Dans sa tribune sur le site du quotidien Le Monde (5 octobre 2011), Pierre Conesa appelle à oublier le passé terroriste du régime en stigmatisant l'OMPI. Pour dédouaner la République islamique des attentats commis à Paris en 1986, il se lance dans un argumentaire délirant : « En matière de terrorisme, le régime de Téhéran, ayant eu à subir des attentats qui par exemple tuèrent en 1982 la moitié du gouvernement puis le Président de la République, ne comprenait pas pourquoi la France lui reprochait des attentats à Paris, alors qu'elle accordait l'asile politique aux Moudjahidines du peuple qui revendiquaient les attentats commis en Iran. »

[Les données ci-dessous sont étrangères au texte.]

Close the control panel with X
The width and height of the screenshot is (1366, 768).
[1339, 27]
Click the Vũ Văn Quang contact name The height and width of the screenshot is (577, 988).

Les commanditaires qui ont ensanglanté Paris de 1986 à 1988, tuant et blessant des dizaines d’innocents, après avoir organisé des attentats au Liban qui ont notamment assassiné 56 soldats français à Beyrouth en octobre 1983, devraient en être satisfaits de voir relayer son argumentaire criminel. Une logique infernale basée sur la désinformation puisque jamais la résistance iranienne n’a commis d’actes de terrorisme en Iran, les décisions de justice européenne et américaine sont là pour témoigner ! Mais encore une fois M. Conesa n’a que faire des décisions de justice ? C’est d’ailleurs la même attitude qu’a le régime des mollahs. Que M. Conesa explique cet « argument » à l’association S.O.S. attentats dont certains membres portent toujours les stigmates de ces actes inhumains planifiés par les dirigeants intégristes de Téhéran. Ces derniers sont toujours au pouvoir et plusieurs sont recherchés par Interpol pour des crimes terroristes semblables ailleurs dans le monde.

Expert ou ignorant ?

Pour une idée plus précise du degré de la maitrise des dossiers que M. Conesa prétend connaitre et dans lesquels il s’aventure, citons quelques exemples : dans sa tribune du Monde.fr (05-10-11), il évoque le coup d’Etat de 1953 contre le gouvernement Mossadegh expliquant qu’il avait été organisé pour empêcher la nationalisation du pétrole. Il ignorerait donc que la loi portant sur la nationalisation de l’Anglo-Iranian Oil Company a été votée par le parlement iranien en février 1951 et que le coup d’Etat visait à retourner le Chah en Iran et destituer Mossadegh. Il parle du régime dictatorial de Reza chah alors qu’il évoque une épisode concernant son fils Mohammad-Reza chah. Ailleurs, évoquant la guerre Iran-Irak, il se trompe en parlant de « la péninsule » de Falloujah alors qu’il veut écrire péninsule de Fao (Falloujah étant une ville de la province irakienne Al-Anbar dans le centre du pays). Se présentant comme chercheur associé de l’IRIS, il écrit dans le Figaro du 31/08/2012, « l’Irak victime d'attentats kamikazes en plein Ramadan ou durant la Choura ». Il ignore donc que l’Achoura et non la Choura (!)  est le dixième jour du mois arabe de Moharam, et jour du sacrifice du petit-fils du Prophète, l’Imam Hossein, et qu’il ne faut même pas être étudiant en islamologie ou arabophile pour le savoir, un minimum de culture tout court suffirait.

Il faudrait proposer à l’IRIS de meilleurs critères de sélection de ses chercheurs, même associés, pour éviter de recruter des ignorants. Quant à M. Conesa, il vaudrait mieux ne pas éclabousser la profession de chercheur et se contenter d’un métier de blanchisseur... de despotes.